§ **TASK STATEMENT**
Report each line of the data below that contains the word "icon", copying every such line in full.

[Element lookup data]
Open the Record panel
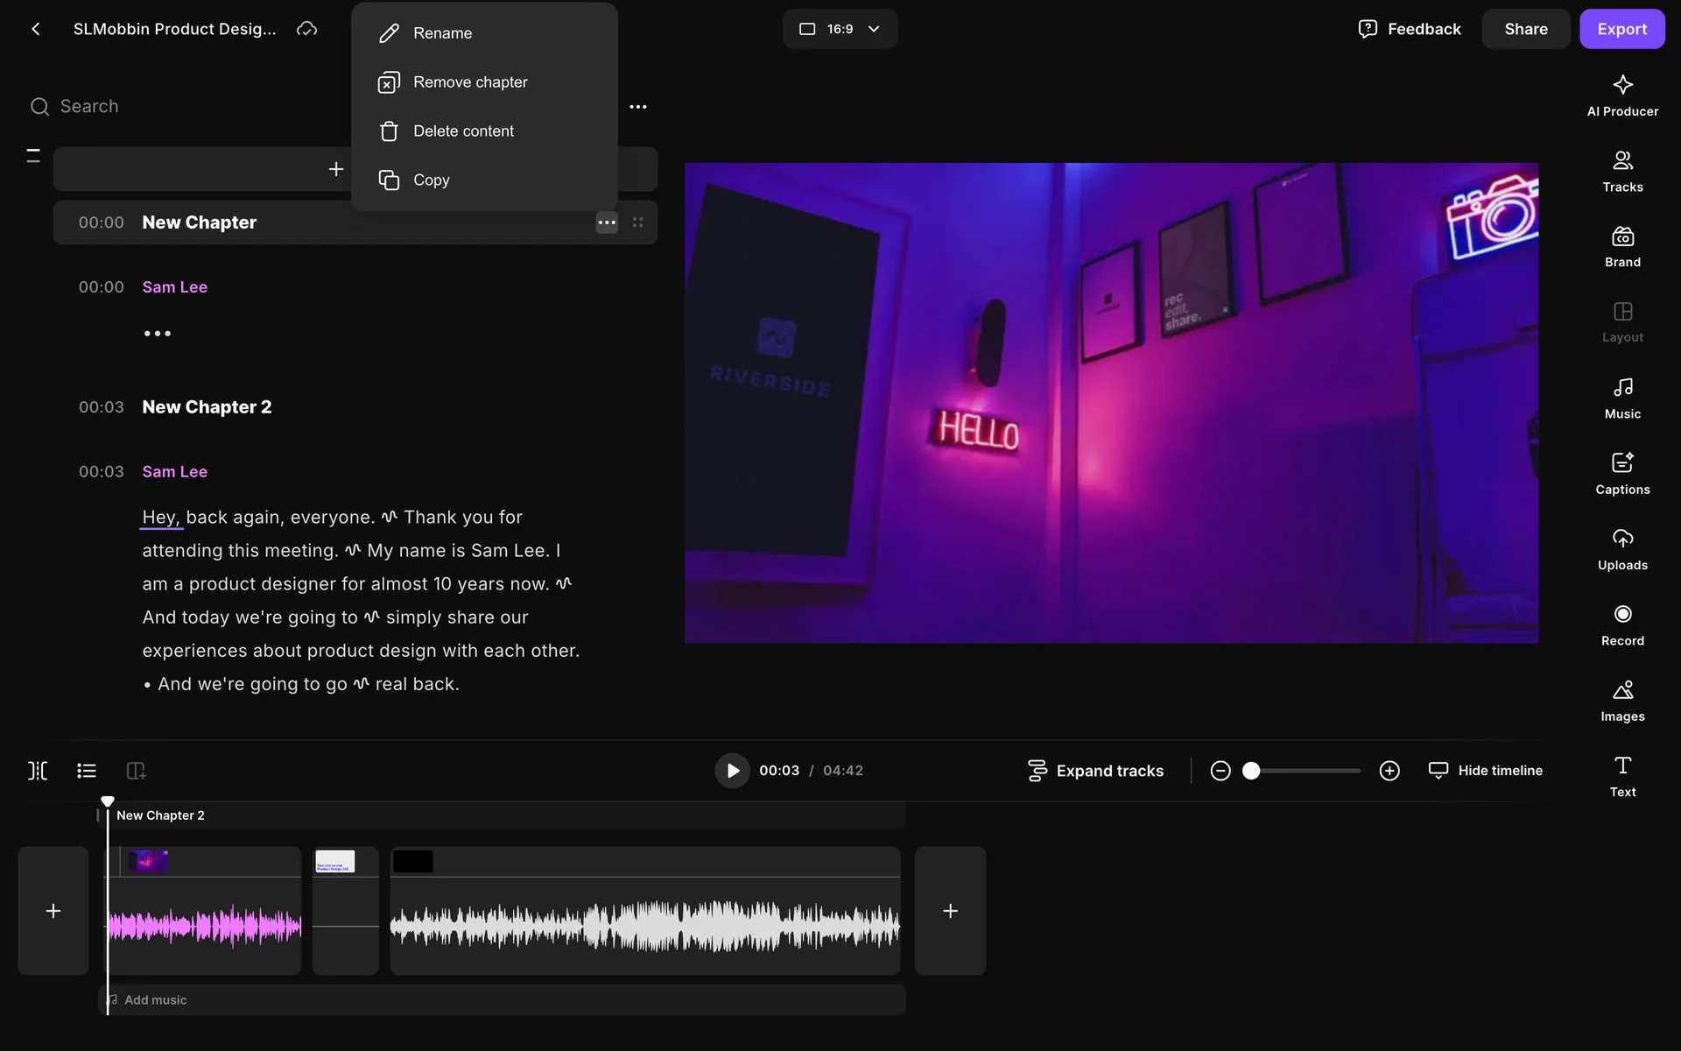The height and width of the screenshot is (1051, 1681). point(1621,624)
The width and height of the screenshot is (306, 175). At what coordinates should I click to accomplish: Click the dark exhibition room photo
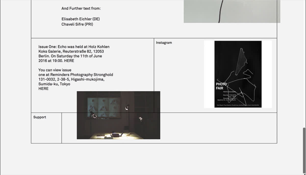click(118, 115)
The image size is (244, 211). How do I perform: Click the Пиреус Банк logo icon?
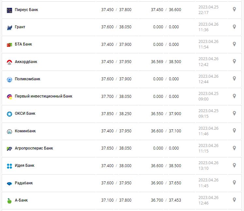pyautogui.click(x=9, y=10)
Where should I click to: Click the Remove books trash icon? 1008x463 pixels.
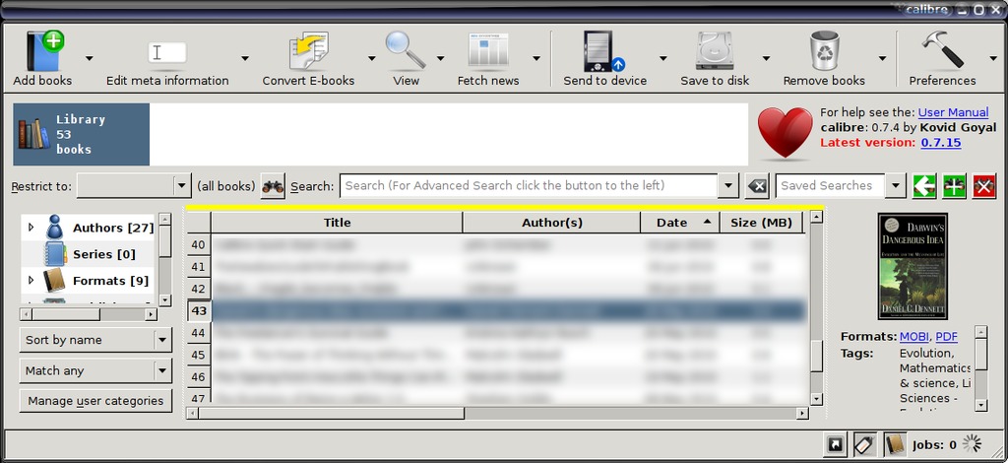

§ **SOLUTION FOR THIS PROBLEM**
The image size is (244, 211). How do I perform: Click the Пиреус Банк logo icon?
Where should I click to: Click the Remove books trash icon? 1008x463 pixels.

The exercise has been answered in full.